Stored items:
* * *

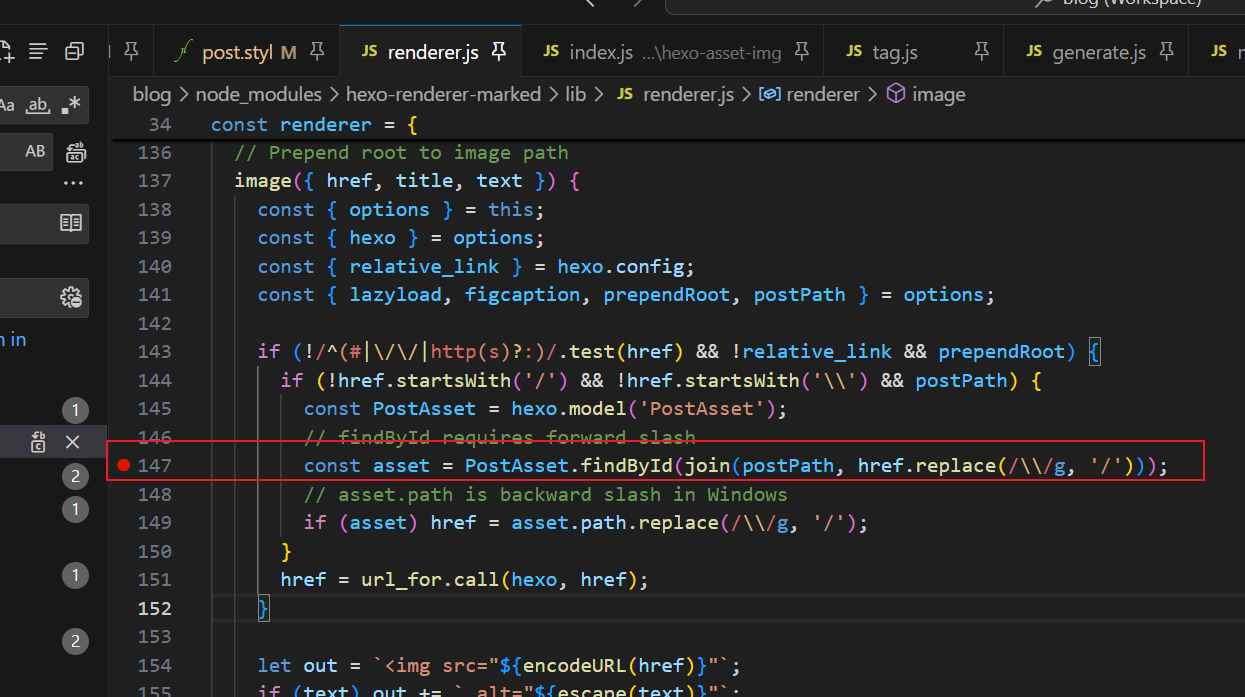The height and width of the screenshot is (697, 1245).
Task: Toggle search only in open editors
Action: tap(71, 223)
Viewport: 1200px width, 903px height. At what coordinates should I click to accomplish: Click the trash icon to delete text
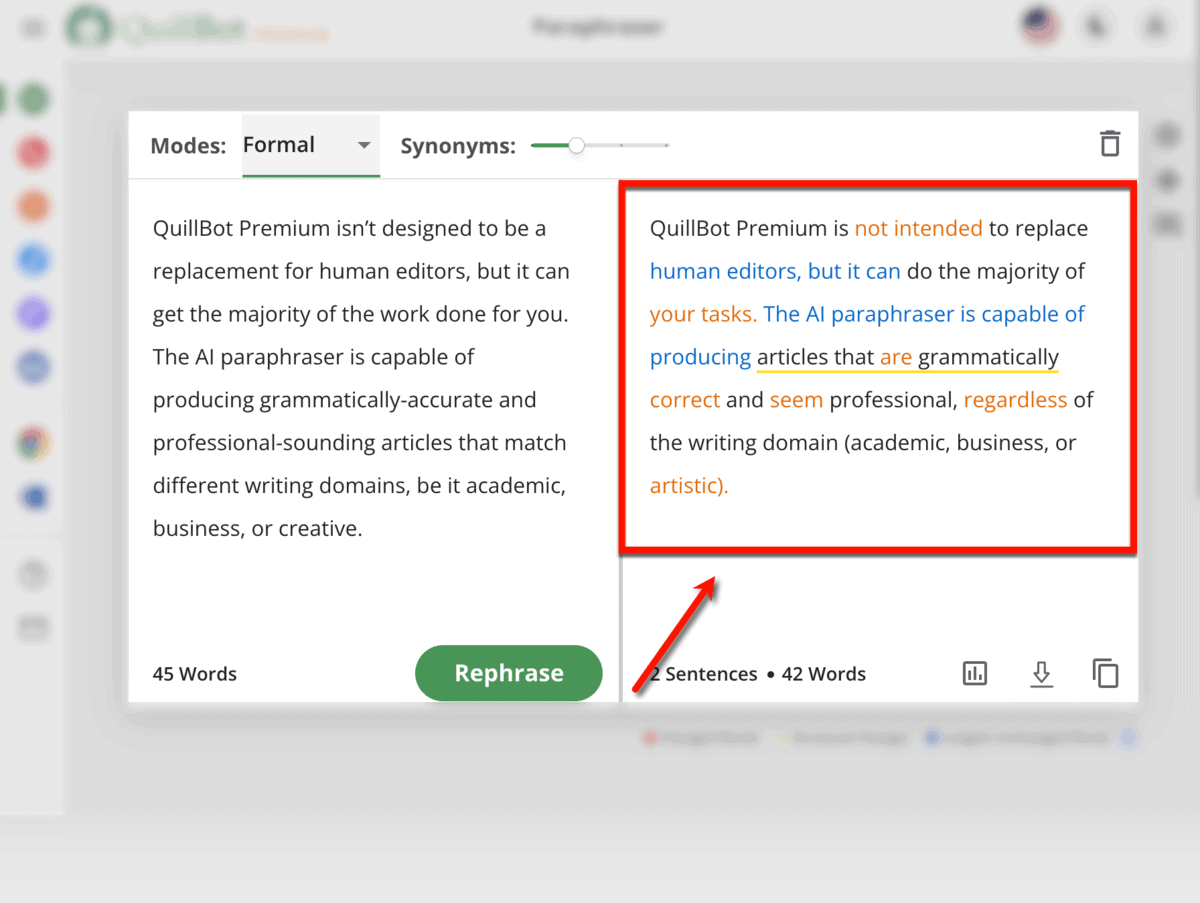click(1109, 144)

* * *

• TASK TO CARRY OUT:
Please retype the entries above word for word, but only from the line containing "Viewport: 1200px width, 903px" through the last line, and without the pictures.

• YOUR SOLUTION:
Viewport: 1200px width, 903px height. At what coordinates should I click to accomplish: Click the trash icon to delete text
click(1109, 144)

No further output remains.